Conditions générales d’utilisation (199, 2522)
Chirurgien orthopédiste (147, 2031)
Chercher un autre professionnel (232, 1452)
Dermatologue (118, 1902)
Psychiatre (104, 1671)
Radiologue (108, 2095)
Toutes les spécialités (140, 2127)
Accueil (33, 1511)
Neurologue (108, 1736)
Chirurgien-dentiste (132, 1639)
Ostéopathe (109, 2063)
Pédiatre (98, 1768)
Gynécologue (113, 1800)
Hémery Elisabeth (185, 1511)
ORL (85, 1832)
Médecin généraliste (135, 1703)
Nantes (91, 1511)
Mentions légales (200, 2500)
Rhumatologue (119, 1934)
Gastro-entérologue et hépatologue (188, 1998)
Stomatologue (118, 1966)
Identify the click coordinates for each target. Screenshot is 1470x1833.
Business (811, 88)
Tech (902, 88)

+===+

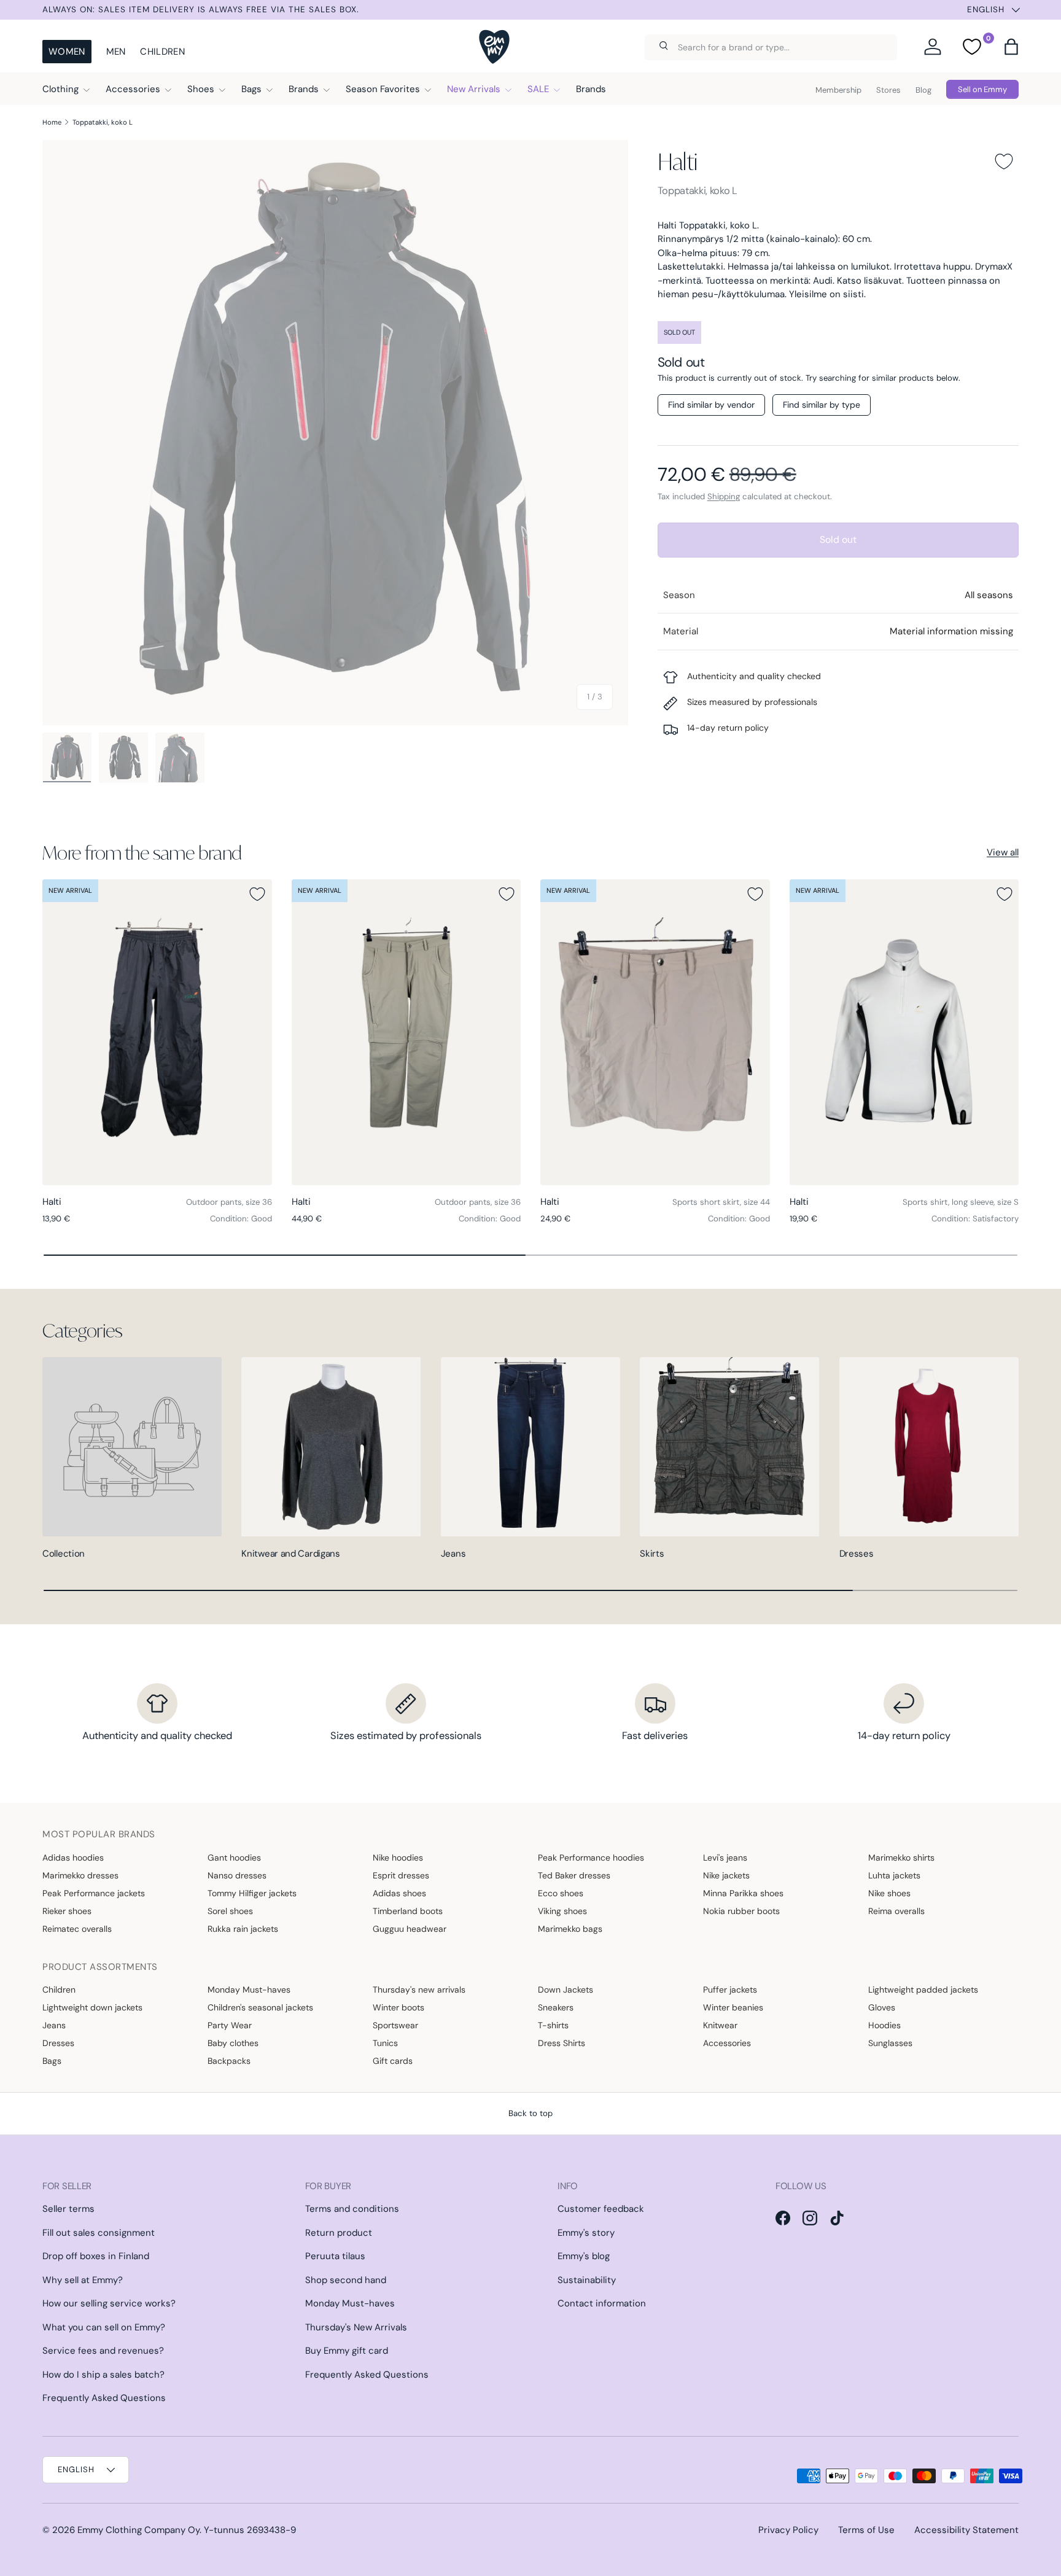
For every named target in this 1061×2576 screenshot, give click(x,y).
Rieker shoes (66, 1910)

+===+

▸ **TASK BRIEF**:
Give back, exactly as written, the stretch from the line with "Psychiatre (104, 1671)" through the line with "Tech (902, 88)", and no other lines from the records above.

▸ **RESULT OF THIS EXERCISE**:
Psychiatre (104, 1671)
Radiologue (108, 2095)
Toutes les spécialités (140, 2127)
Accueil (33, 1511)
Neurologue (108, 1736)
Chirurgien-dentiste (132, 1639)
Ostéopathe (109, 2063)
Pédiatre (98, 1768)
Gynécologue (113, 1800)
Hémery Elisabeth (185, 1511)
ORL (85, 1832)
Médecin généraliste (135, 1703)
Nantes (91, 1511)
Mentions légales (200, 2500)
Rhumatologue (119, 1934)
Gastro-entérologue et hépatologue (188, 1998)
Stomatologue (118, 1966)
Identify the click coordinates for each target. Screenshot is 1470x1833.
Business (811, 88)
Tech (902, 88)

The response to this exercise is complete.